All of the evidence to date suggests that women are, in practice, most likely to freeze their eggs in their late thirties, when egg freezing is least likely to work. If we are concerned only with clinical success rates, the best time to freeze one’s eggs is in one’s twenties. There are, however, other considerations that militate towards later freezing.

 

First, the younger the woman is at the time of freezing, the more likely it is that she will conceive naturally, and egg freezing will have been an uncomfortable waste of time and money. Secondly, in the absence of premature infertility, the statutory time limit for the storage of frozen eggs is currently ten years.

 

Women choosing to freeze their eggs therefore have to balance a complex set of odds.

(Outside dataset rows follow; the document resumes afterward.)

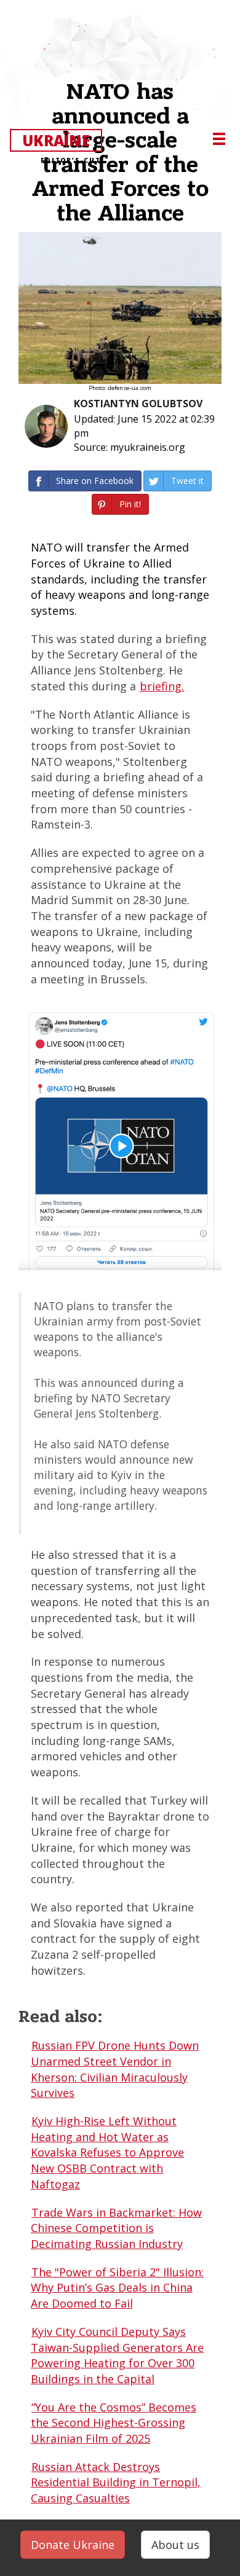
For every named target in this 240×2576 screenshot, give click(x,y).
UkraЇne (61, 141)
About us (175, 2544)
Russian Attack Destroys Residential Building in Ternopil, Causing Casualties (116, 2482)
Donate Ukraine (72, 2544)
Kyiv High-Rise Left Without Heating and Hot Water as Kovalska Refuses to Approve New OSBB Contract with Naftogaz (107, 2152)
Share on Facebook (95, 480)
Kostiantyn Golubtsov (138, 403)
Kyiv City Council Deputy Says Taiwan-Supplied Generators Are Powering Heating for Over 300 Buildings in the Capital (117, 2355)
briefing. (162, 686)
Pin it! (130, 504)
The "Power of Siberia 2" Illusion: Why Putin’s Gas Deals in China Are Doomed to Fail (117, 2288)
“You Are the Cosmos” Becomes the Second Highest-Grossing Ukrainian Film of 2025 (113, 2423)
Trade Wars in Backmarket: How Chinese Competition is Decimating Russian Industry (116, 2228)
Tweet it (187, 480)
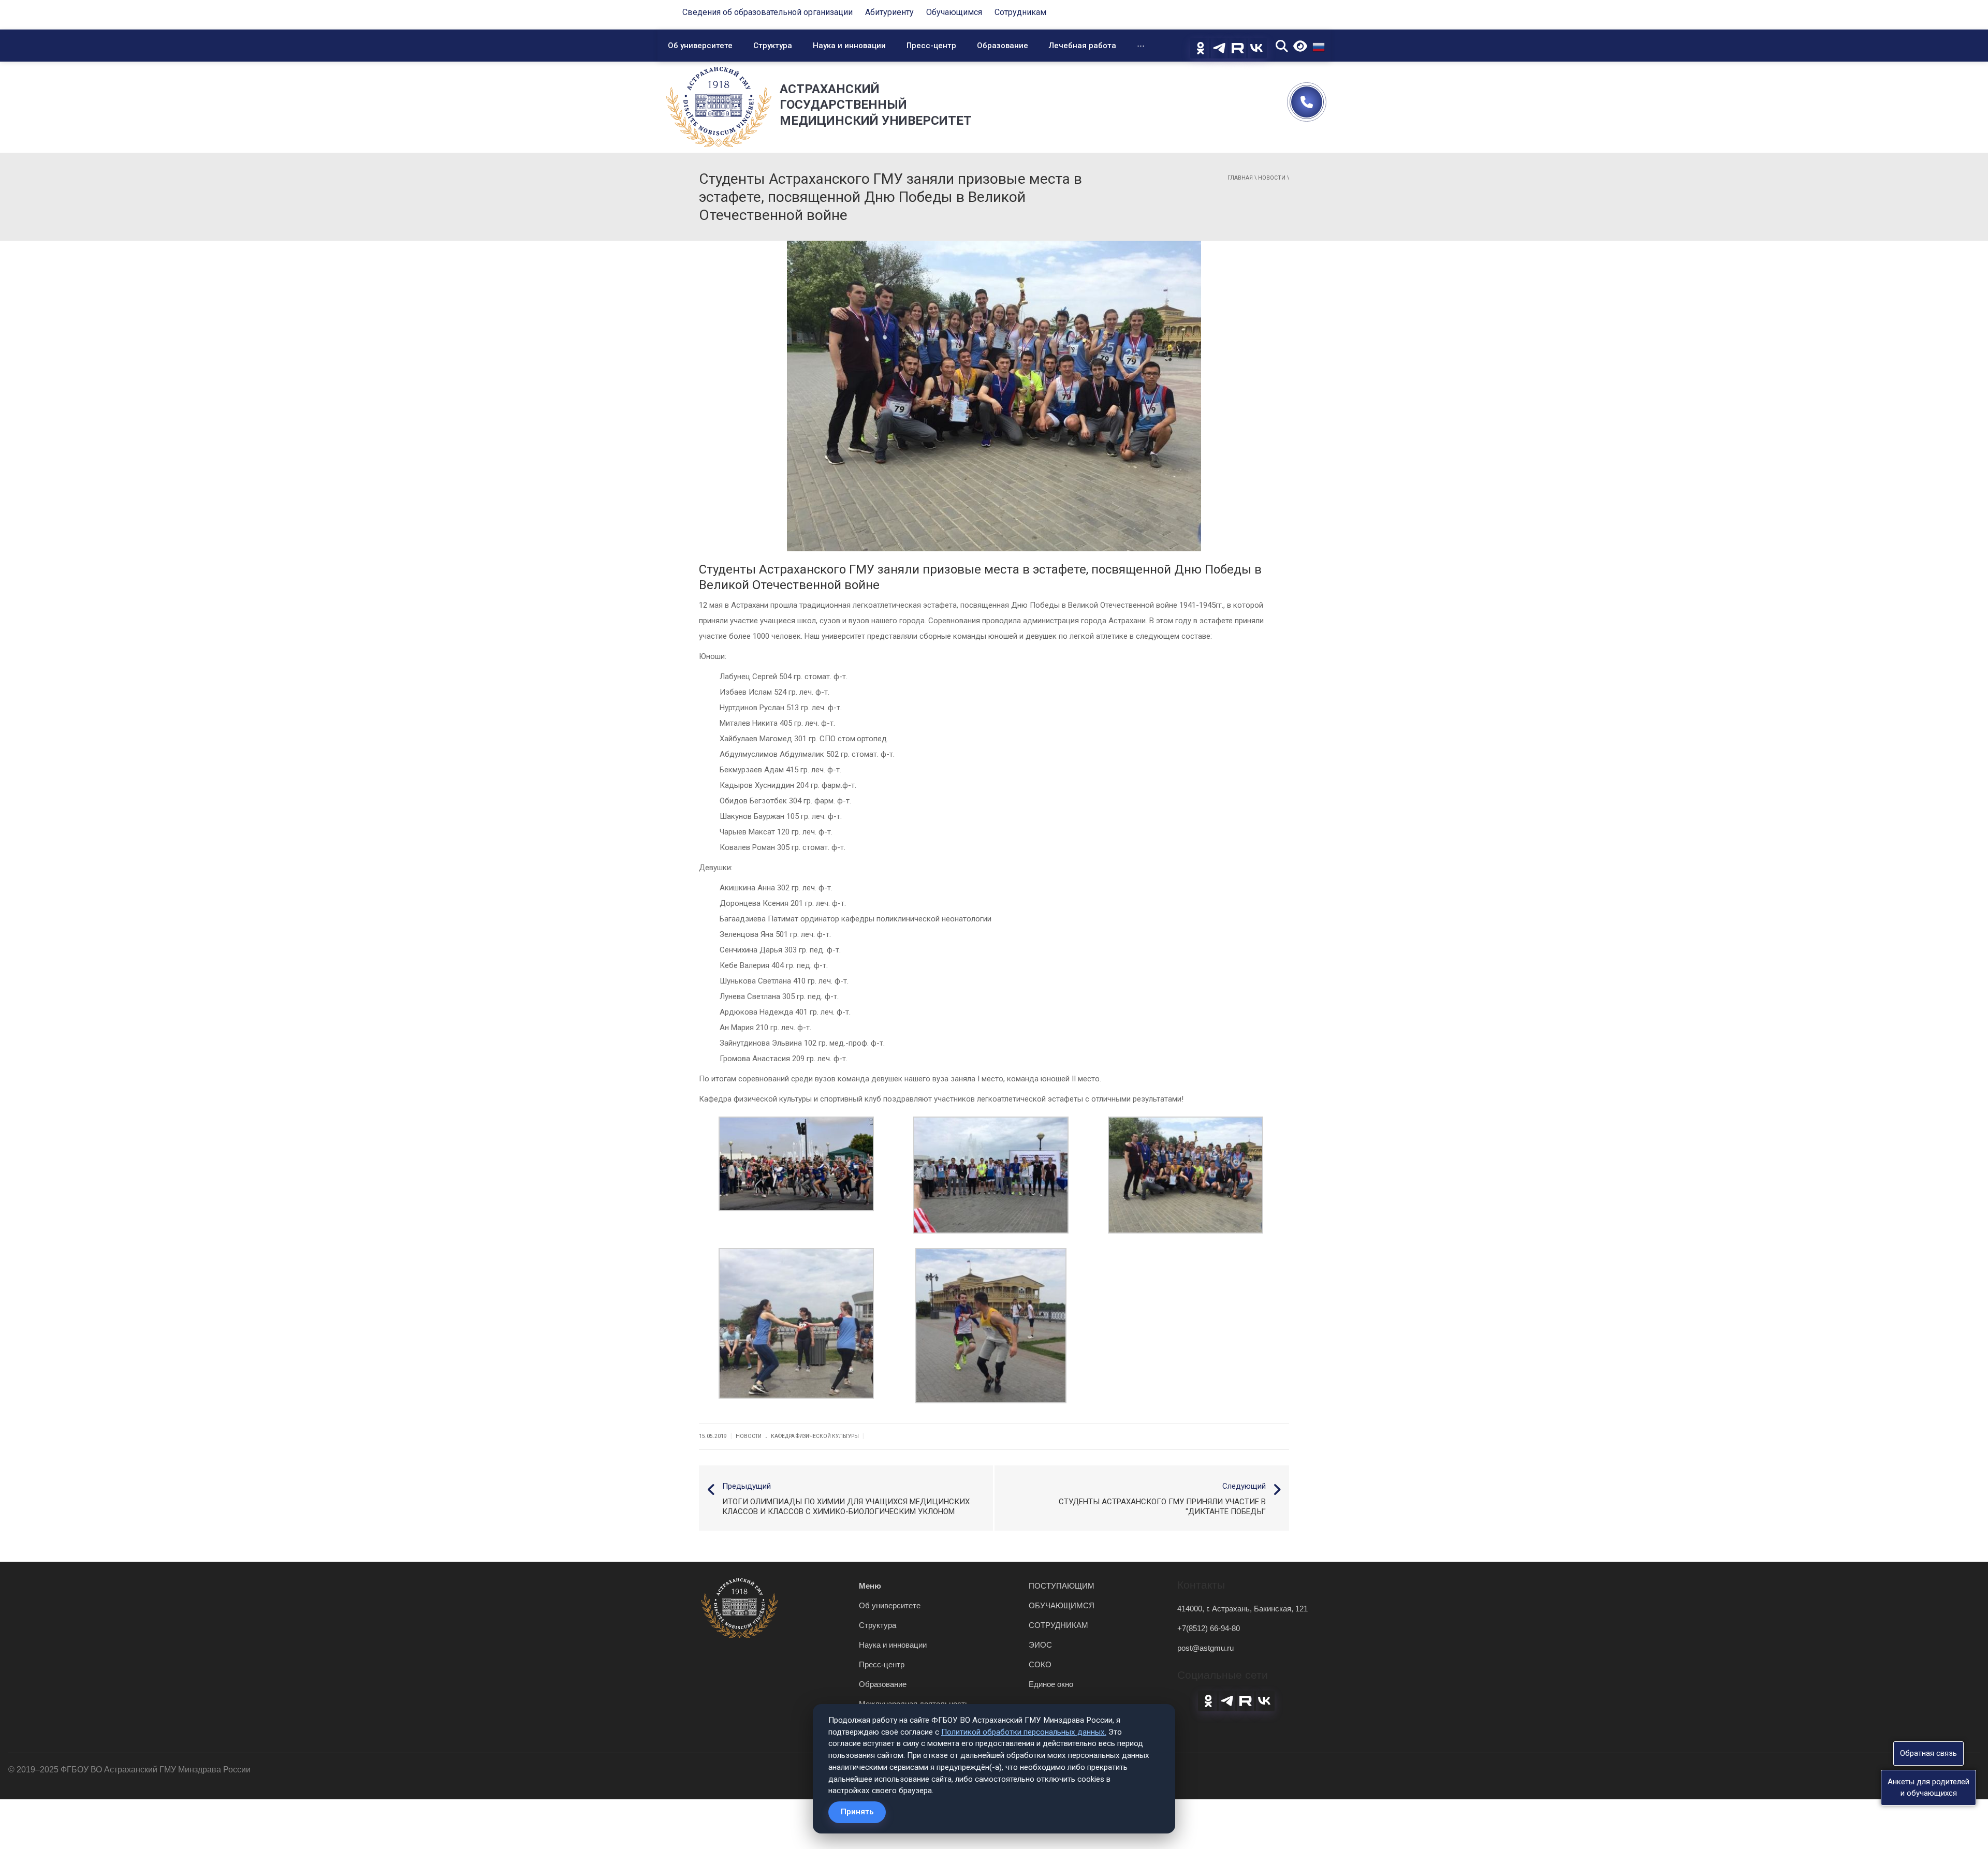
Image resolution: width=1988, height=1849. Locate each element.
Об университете (700, 45)
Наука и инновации (849, 45)
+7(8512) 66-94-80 (1208, 1628)
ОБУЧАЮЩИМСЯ (1061, 1605)
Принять (857, 1811)
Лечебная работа (1082, 45)
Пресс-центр (931, 45)
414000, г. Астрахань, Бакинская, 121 (1242, 1608)
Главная (1240, 177)
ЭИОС (1040, 1644)
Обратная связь (1928, 1753)
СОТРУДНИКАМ (1058, 1625)
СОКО (1040, 1664)
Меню (870, 1585)
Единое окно (1051, 1684)
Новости (1271, 177)
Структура (772, 45)
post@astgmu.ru (1205, 1647)
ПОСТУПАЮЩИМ (1061, 1585)
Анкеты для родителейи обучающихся (1928, 1787)
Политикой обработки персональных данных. (1023, 1732)
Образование (1002, 45)
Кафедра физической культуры (815, 1436)
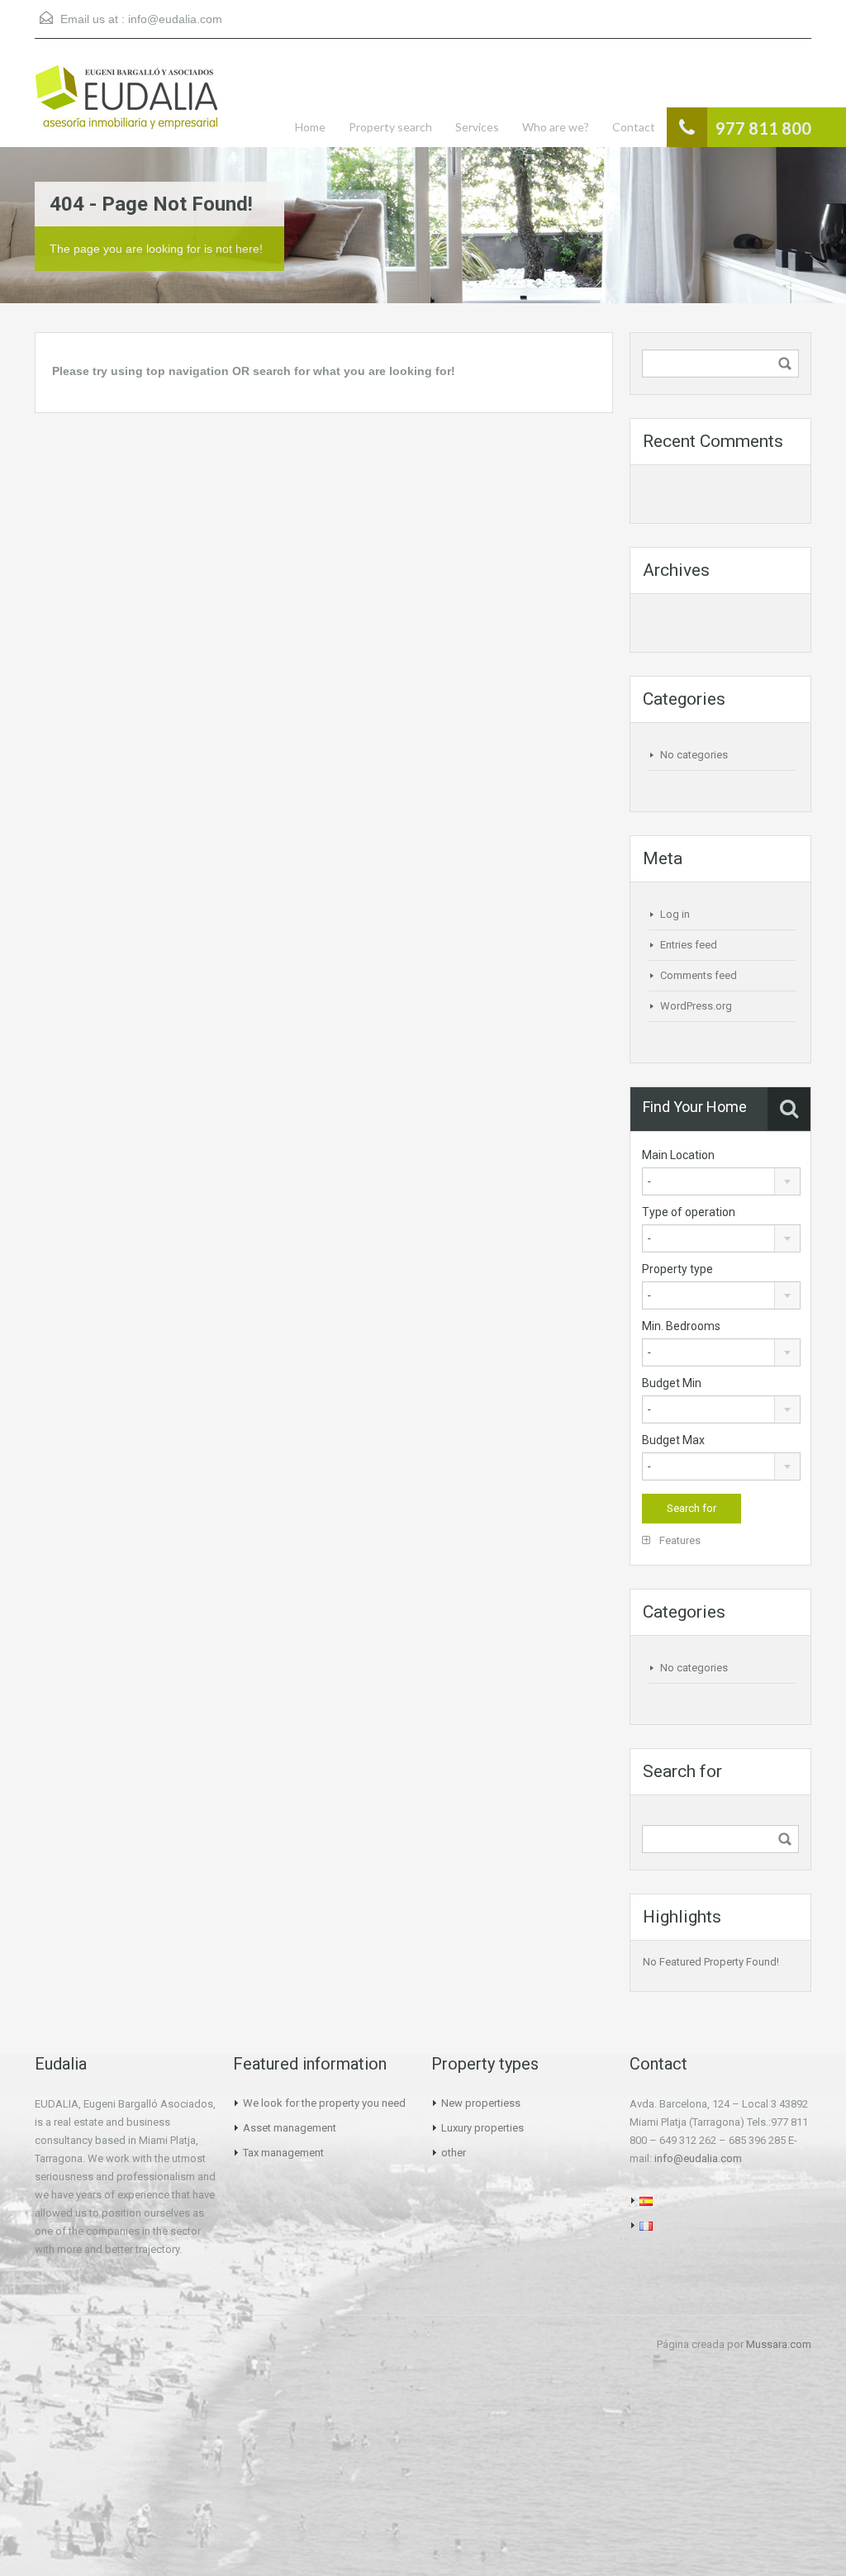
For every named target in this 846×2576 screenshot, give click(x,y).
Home (310, 127)
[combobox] (721, 1181)
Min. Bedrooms (681, 1326)
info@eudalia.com (175, 19)
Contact (633, 127)
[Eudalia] (126, 105)
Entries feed (688, 945)
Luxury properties (482, 2128)
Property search (390, 127)
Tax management (283, 2152)
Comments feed (698, 975)
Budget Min (671, 1383)
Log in (675, 914)
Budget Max (673, 1440)
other (453, 2152)
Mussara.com (778, 2344)
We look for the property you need (324, 2103)
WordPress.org (696, 1006)
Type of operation (688, 1212)
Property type (677, 1269)
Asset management (289, 2128)
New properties (478, 2103)
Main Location (678, 1155)
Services (477, 127)
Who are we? (555, 127)
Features (679, 1540)
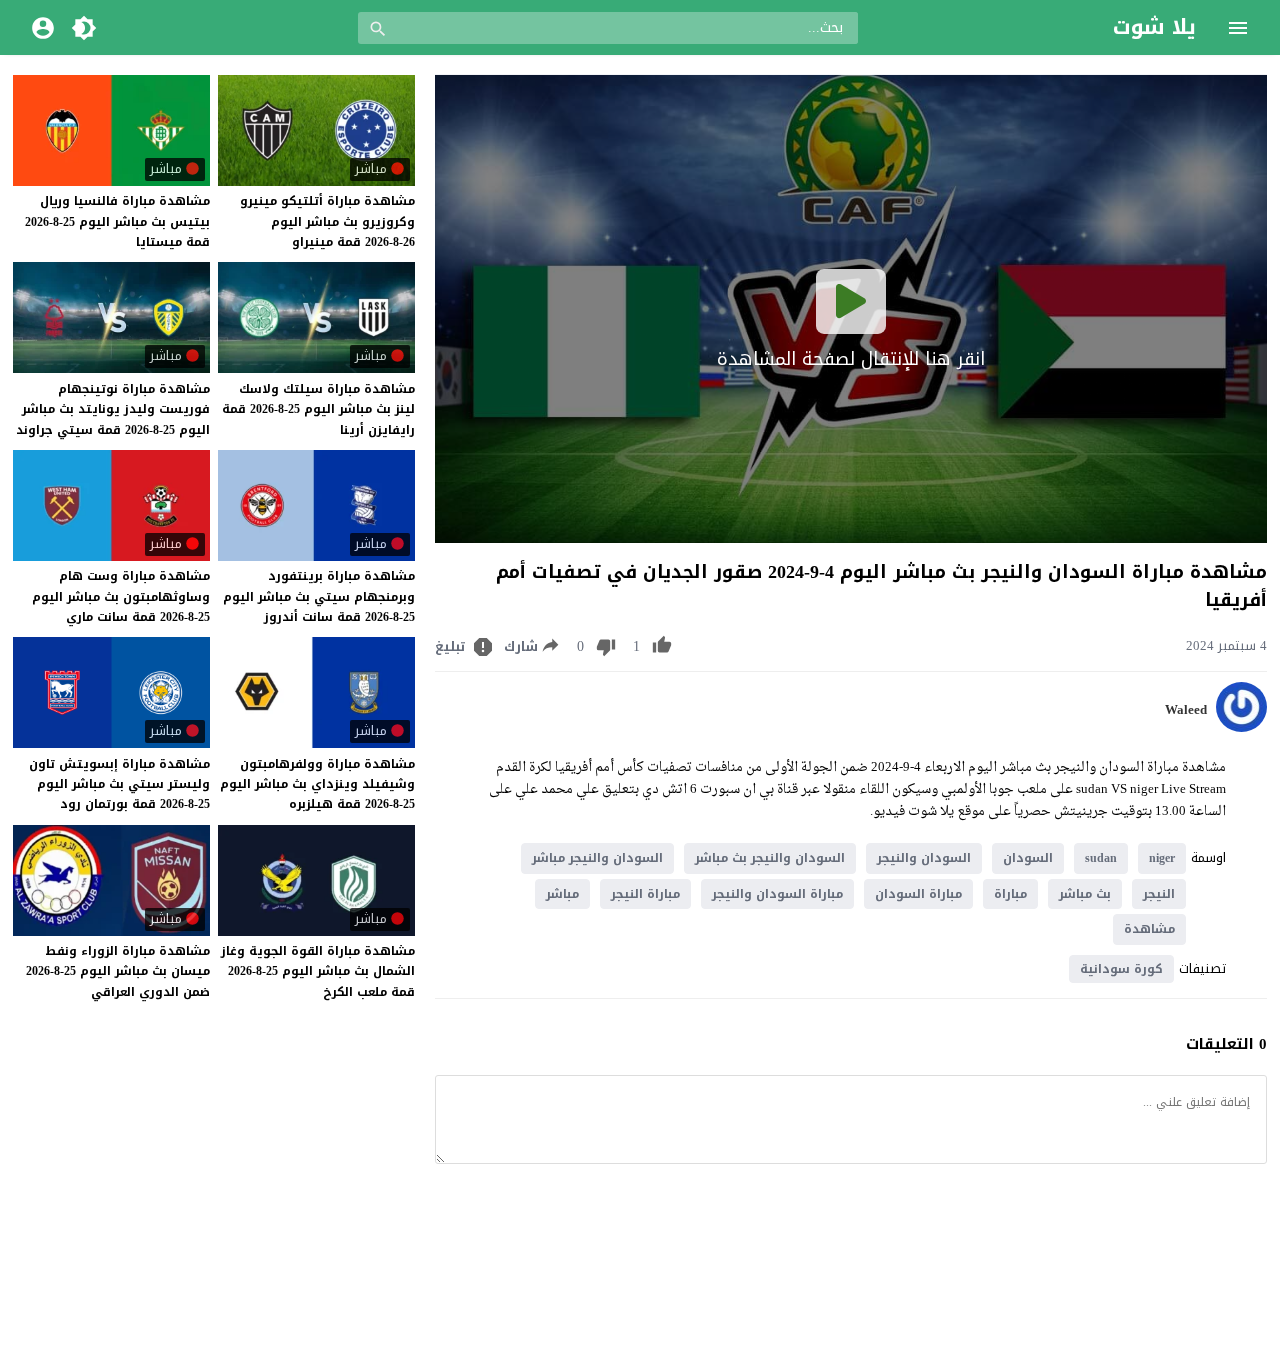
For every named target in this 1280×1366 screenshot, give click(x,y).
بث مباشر (1085, 894)
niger (1162, 858)
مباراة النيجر (645, 894)
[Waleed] (1241, 727)
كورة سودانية (1121, 969)
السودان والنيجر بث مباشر (770, 858)
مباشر (562, 894)
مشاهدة (1149, 929)
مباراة (1010, 894)
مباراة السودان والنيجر (777, 894)
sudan (1101, 858)
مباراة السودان (918, 894)
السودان (1028, 858)
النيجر (1159, 894)
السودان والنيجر (924, 858)
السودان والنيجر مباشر (597, 858)
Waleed (1186, 710)
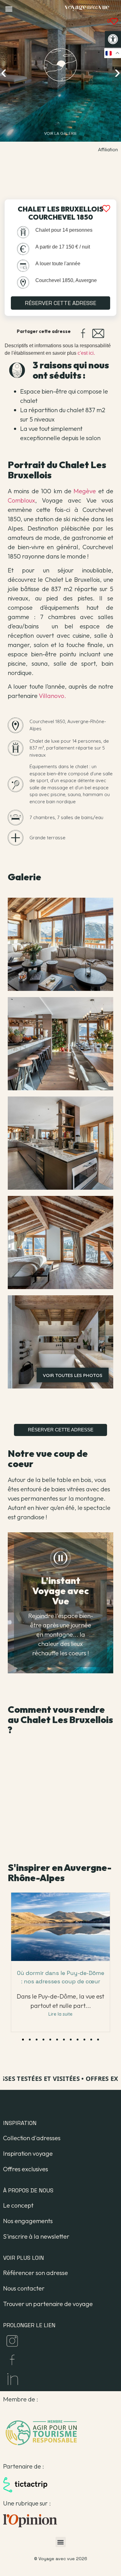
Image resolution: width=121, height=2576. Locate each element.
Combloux (21, 500)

Do it too early, and your eggs are likely to be unused or legally unusable. Do it too late, and it will be more expensive, and more invasive (because more cycles are needed), and it is also less likely to work. There may then be an extremely narrow window in women’s early thirties in which the odds of the frozen eggs both being used and working well are (relatively) favourable.

 

There are potentially huge profits to be made from selling an invasive medical treatment to retrieve eggs from women who are unlikely to ever actually use their frozen eggs. It is therefore critically important that women have all of the information they need in order to give fully informed consent. It is also important that clinics do not oversell this technology as the ‘ultimate family planning technology’, capable of ‘stopping the biological clock’, ‘cheating biology’ and ‘preserving a woman’s fertility indefinitely’. Egg freezing does not preserve a woman’s fertility, which will continue to decline. Instead, while it might increase the chance of successful IVF treatment in one’s forties, IVF fails more frequently than it succeeds.

 

It is therefore crucially important that women understand that there are no guarantees that egg freezing will enable them to have a baby later in life. There is a danger that women with frozen eggs may be lulled into a false sense of security, and further delay childbearing as a result, making their future childlessness more, rather than less likely. As well as the immediate health risks and discomfort of ovarian stimulation and egg retrieval, women also need clear and frank information about some of the difficult decisions they will face in the future.

 

Egg freezing is commonly compared to taking out insurance: you may never need it, but it gives you peace of mind to know that it is there. But few of us would take out an insurance policy costing at least £4000 when the chance of it paying out were as slim as the chance of success with frozen eggs and IVF. Egg freezing is an insurance policy which will provide peace of mind only with a hefty injection of hope and optimism.

 

Emily Jackson is Professor of Law at The London School of Economics and Political Science, and has been an advisor to the Timeless project. Emily is a Member of the British Medical Association Medical Ethics Committee, and until 2012 was Deputy Chair of the Human Fertility and Embryology Authority.